だが、ブラジルでも50歳以下の死者が出ており、世界保健機関(WHO)も「子供や青年もかなりの数が犠牲になりうる」と警鐘を鳴らしている。
さらに、ボルソナロ氏は「コロナウイルス感染者の90%は無症状で、グリペジーニャ(軽い風邪)に過ぎないものだ。だが、マスコミが重病であるかのように煽っている」と、以前からの持論を繰り返した上、「イタリアで死者が続出しているのは、あの国が高齢化問題を抱えているからだ」と結論付けた。
この放送が終わるやいなや、マスコミや国民、政界は大統領の見解を批判しはじめた。
グローボ局の夜のニュース「ジョルナル・ナシオナル」のキャスター、ウィリアム・ボーネルは生放送で、「大統領の発言は、ウイルスの拡散を食い止めようと努力している医療・衛生部門の専門家や自治体の長たちの意向に反し、その努力を台無しにしている」と批判した。
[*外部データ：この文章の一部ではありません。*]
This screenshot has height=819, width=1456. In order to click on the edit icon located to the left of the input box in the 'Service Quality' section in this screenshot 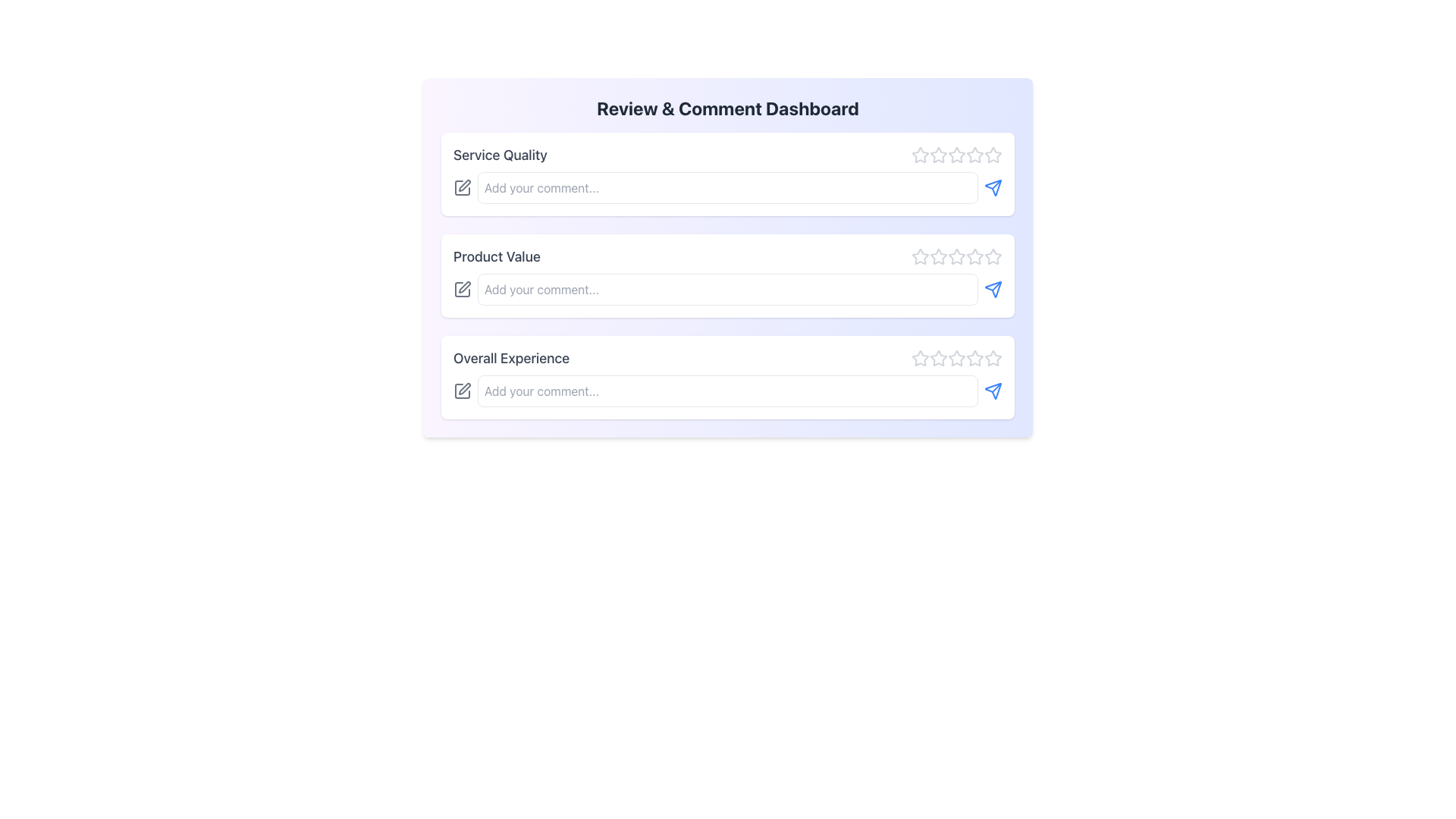, I will do `click(461, 187)`.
国民も不満を抑えることができず、20日から連日続いている大統領への鍋叩きの抗議(パネラッソ)がこの日も行われた。ツイッター上でも、「フォーラ(辞めろ)、ボルソナロ」など、大統領の辞任や罷免を求めるハッシュタグが数時間で20万個以上あがり、世界でも最も話題にされた事柄となった。
さらに政界でも、コロナに感染して隔離中のダヴィ・アルコルンブレ上院議長が、「これはあまりに深刻だ。この国には人々の生活や健康に責任を持つリーダーが必要だ」と、ボルソナロ氏の手腕を強く疑問視した。
また、州知事たちからも批判が続出。エスピリトサント州のレナト・カーザグランデ知事は、「マンデッタ保健相はこのまま大臣職に留まれるのか」と、コロナ対策を高評価され、国民の人気も高まっている保健相の行方を案じている。